PAC takes govt to task over public accounts




PARLIAMENT was yesterday asked to declare that there are no public accounts for 2007, The National reports.

The parliamentary Public Accounts Committee (PAC) made the recommendation after it found that the records of financial receipts and expenditures for that year were "unreliable, incomplete and not based on proper records or accounts".

This state of collapse persisted across the entire public sector in 2008 and, despite slight improvements in 2009, the condition persisted last year and in the first four months this year, the PAC reported.

The three reports tabled yesterday, covering 2007, 2008 and 2009, were scathing and pointed. No department, provincial government and national agency or entity was spared.

Treasury and Finance Minister Peter O'Neill described the reports as "embarrassing".
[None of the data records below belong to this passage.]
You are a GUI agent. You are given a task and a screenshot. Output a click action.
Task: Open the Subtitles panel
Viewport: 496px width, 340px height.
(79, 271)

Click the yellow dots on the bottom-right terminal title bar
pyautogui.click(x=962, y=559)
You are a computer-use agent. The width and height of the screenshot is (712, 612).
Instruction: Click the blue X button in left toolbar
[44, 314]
O'Neill said this after PAC chairman Martin Aini presented the reports.

"It is quite embarrassing. We all know of the systematic breakdown in the public service and it is a matter that the government is addressing," O'Neill said.

"We will take the PAC recommendations very seriously and we will deal with certain officers implicated in the report."

The following was typical language throughout the reports tabled yesterday:  "Corporate governance remains poor, internal controls are weak or non-existent, accounting is poor or failed, financial statements remain unavailable, accountability and transparency are poor, reconciliation of internal finances is poor or non-existent and staff competence and resourcing of a majority of entities is inadequate.

"The situation with trust accounts is no better.

"By 2007, the public service had illegally assumed unfettered power and discretion over the use and application of trust monies regardless of appropriations in many instances."

It had become so that parliament had been asked to exert its authority over the entire public sector to return fiscal discipline and accountability by censuring departmental heads, chief accounting officers and to dissolve and restructure the entire Department of Finance.

Presenting the reports, Aini said: "The committee rejects the public accounts of PNG for the financial year 2007 as unreliable, incomplete, misleading, untimely and of limited value to users.

"This is a serious finding and one that requires immediate address by parliament."

The auditor-general, whose constitutional role was to inquire into and report on all public accounts, had disclaimed the public accounts for the same year.

Among others, Aini said his committee had found that:

*Monies had been spent in excess of the appropriation limit or without valid appropriation;

*Monies were spent in breach of the constitution;

*Cheques where backdated to the previous financial year;

*Constitutional requirements were ignored;

*Entire departments were incapable of reconciling their own small internal back accounts for years;

*Huge and illegal cash advances were made to officers;

*There existed no accounting manuals, no performance plans and reports; and

*Heads of departments and senior public servants were untrained, ignorant of their duties and were incompetent and in many cases immune to the operation of the law.

This indictment on public accounts and records on the handling of money continued into 2008 where, in addition to national departments, provincial governments and local level governments, hospital boards' business arms and statutory corporations and all provincial authorities were also found to be non-existent and unreliable and incomplete.

This state of affairs pervaded at the district level where the government's popular district services improvement programme (DSIP) funds had been distributed.

The PAC reported "slight improvement" in the making, keeping and submission of accounts in 2009 but, for the most part, the overall management and recording of transactions with public monies, property and stores "remain poor and failed in many cases".

Asset lists did not exist so it was difficult to keep track of what was owned by the state.

Aini said: "These failures have resulted in deteriorating services to our people and a failed system of delivering development to our citizens.

They are also matters of

profound national embarrassment.

"These failings continue to the present time, unaddressed.

"The committee has tabled 20 reports to this house with similar findings and detailed recommendations, yet, they have not been debated or considered."